→ **WHAT NEEDS TO BE DONE**:
Render the data from the line containing "How do I perform: Select the 预览 tab?" through the end of the data as a JSON list of strings, one string per line, leaving out blank lines.

→ **INPUT MATERIAL**:
———
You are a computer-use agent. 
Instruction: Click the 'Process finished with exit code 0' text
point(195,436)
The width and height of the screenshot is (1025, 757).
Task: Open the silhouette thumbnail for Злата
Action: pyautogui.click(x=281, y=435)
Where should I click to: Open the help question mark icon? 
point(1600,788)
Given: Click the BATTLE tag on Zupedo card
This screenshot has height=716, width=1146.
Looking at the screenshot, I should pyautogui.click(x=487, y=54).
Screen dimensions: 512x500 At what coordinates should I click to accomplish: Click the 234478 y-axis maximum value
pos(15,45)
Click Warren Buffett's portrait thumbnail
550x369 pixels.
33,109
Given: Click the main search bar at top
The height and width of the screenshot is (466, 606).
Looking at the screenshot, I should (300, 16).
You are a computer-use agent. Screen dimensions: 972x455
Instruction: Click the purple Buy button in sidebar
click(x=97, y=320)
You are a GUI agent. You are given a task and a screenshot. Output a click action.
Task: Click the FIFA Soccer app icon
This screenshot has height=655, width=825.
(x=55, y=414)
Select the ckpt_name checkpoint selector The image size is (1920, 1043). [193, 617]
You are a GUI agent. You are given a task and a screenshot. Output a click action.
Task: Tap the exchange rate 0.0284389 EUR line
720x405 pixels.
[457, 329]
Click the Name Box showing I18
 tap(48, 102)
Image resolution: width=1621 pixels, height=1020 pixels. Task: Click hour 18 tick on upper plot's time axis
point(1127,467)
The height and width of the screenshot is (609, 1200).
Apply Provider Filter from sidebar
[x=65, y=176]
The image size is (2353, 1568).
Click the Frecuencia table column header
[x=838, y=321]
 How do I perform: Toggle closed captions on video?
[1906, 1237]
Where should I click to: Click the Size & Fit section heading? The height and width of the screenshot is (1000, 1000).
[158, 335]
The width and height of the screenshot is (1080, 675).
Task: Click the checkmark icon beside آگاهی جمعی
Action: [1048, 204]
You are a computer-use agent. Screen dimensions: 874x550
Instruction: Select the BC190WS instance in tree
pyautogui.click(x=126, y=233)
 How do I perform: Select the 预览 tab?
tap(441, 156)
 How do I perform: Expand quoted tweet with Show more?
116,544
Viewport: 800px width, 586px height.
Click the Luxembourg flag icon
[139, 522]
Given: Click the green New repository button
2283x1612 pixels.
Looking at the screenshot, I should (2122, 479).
———
→ **OUTPUT**:
[
  " How do I perform: Select the 预览 tab?",
  "tap(441, 156)",
  " How do I perform: Expand quoted tweet with Show more?",
  "116,544",
  "Viewport: 800px width, 586px height.",
  "Click the Luxembourg flag icon",
  "[139, 522]",
  "Given: Click the green New repository button",
  "2283x1612 pixels.",
  "Looking at the screenshot, I should (2122, 479)."
]